--- RECORDS PROVIDED Enclosed Below ---

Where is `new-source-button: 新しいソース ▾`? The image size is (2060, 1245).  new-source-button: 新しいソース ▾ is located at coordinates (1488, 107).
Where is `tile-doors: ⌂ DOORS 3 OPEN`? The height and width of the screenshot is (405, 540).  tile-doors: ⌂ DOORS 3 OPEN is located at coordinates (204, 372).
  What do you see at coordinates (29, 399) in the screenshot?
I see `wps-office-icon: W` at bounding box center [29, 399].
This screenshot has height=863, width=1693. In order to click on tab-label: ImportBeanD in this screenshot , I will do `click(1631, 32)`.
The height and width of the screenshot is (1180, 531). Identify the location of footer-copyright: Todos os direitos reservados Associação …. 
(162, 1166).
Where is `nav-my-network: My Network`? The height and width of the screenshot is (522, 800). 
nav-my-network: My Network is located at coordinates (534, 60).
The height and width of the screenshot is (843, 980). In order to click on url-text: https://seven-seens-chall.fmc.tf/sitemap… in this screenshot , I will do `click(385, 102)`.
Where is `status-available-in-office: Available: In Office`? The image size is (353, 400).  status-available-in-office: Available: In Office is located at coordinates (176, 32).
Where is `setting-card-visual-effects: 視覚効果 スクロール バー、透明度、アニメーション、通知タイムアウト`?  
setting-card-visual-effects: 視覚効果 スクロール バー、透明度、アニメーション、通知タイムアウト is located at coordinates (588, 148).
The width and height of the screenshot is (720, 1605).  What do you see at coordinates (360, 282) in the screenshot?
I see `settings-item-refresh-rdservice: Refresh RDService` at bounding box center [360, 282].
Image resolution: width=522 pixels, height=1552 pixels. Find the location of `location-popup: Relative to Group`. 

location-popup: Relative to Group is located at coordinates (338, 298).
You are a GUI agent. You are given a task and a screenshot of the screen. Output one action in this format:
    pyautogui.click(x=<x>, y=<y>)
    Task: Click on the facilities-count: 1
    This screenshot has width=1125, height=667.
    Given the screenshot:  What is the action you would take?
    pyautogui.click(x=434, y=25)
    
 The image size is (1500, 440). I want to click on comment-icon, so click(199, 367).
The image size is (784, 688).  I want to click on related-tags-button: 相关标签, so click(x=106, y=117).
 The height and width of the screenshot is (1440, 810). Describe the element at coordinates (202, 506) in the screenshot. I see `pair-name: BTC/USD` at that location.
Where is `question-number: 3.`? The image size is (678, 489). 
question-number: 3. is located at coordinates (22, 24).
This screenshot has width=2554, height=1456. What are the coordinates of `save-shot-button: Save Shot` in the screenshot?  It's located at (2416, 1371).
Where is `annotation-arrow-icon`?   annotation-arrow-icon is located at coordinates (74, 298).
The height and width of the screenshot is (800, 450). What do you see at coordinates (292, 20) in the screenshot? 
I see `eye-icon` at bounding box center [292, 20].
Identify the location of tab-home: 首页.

--- End of Enclosed RECORDS PROVIDED ---

TASK PROMPT>
Please write out all of the material above again, word for word, with nothing added or left out.

RESULT>
Where is `new-source-button: 新しいソース ▾`? The image size is (2060, 1245).  new-source-button: 新しいソース ▾ is located at coordinates (1488, 107).
Where is `tile-doors: ⌂ DOORS 3 OPEN`? The height and width of the screenshot is (405, 540).  tile-doors: ⌂ DOORS 3 OPEN is located at coordinates (204, 372).
  What do you see at coordinates (29, 399) in the screenshot?
I see `wps-office-icon: W` at bounding box center [29, 399].
This screenshot has height=863, width=1693. In order to click on tab-label: ImportBeanD in this screenshot , I will do `click(1631, 32)`.
The height and width of the screenshot is (1180, 531). Identify the location of footer-copyright: Todos os direitos reservados Associação …. 
(162, 1166).
Where is `nav-my-network: My Network`? The height and width of the screenshot is (522, 800). 
nav-my-network: My Network is located at coordinates (534, 60).
The height and width of the screenshot is (843, 980). In order to click on url-text: https://seven-seens-chall.fmc.tf/sitemap… in this screenshot , I will do `click(385, 102)`.
Where is `status-available-in-office: Available: In Office`? The image size is (353, 400).  status-available-in-office: Available: In Office is located at coordinates (176, 32).
Where is `setting-card-visual-effects: 視覚効果 スクロール バー、透明度、アニメーション、通知タイムアウト`?  
setting-card-visual-effects: 視覚効果 スクロール バー、透明度、アニメーション、通知タイムアウト is located at coordinates (588, 148).
The width and height of the screenshot is (720, 1605).  What do you see at coordinates (360, 282) in the screenshot?
I see `settings-item-refresh-rdservice: Refresh RDService` at bounding box center [360, 282].
Image resolution: width=522 pixels, height=1552 pixels. Find the location of `location-popup: Relative to Group`. 

location-popup: Relative to Group is located at coordinates (338, 298).
You are a GUI agent. You are given a task and a screenshot of the screen. Output one action in this format:
    pyautogui.click(x=<x>, y=<y>)
    Task: Click on the facilities-count: 1
    This screenshot has width=1125, height=667.
    Given the screenshot:  What is the action you would take?
    pyautogui.click(x=434, y=25)
    
 The image size is (1500, 440). I want to click on comment-icon, so click(199, 367).
The image size is (784, 688).  I want to click on related-tags-button: 相关标签, so click(x=106, y=117).
 The height and width of the screenshot is (1440, 810). Describe the element at coordinates (202, 506) in the screenshot. I see `pair-name: BTC/USD` at that location.
Where is `question-number: 3.`? The image size is (678, 489). 
question-number: 3. is located at coordinates (22, 24).
This screenshot has width=2554, height=1456. What are the coordinates of `save-shot-button: Save Shot` in the screenshot?  It's located at (2416, 1371).
Where is `annotation-arrow-icon`?   annotation-arrow-icon is located at coordinates (74, 298).
The height and width of the screenshot is (800, 450). What do you see at coordinates (292, 20) in the screenshot? 
I see `eye-icon` at bounding box center [292, 20].
Identify the location of tab-home: 首页.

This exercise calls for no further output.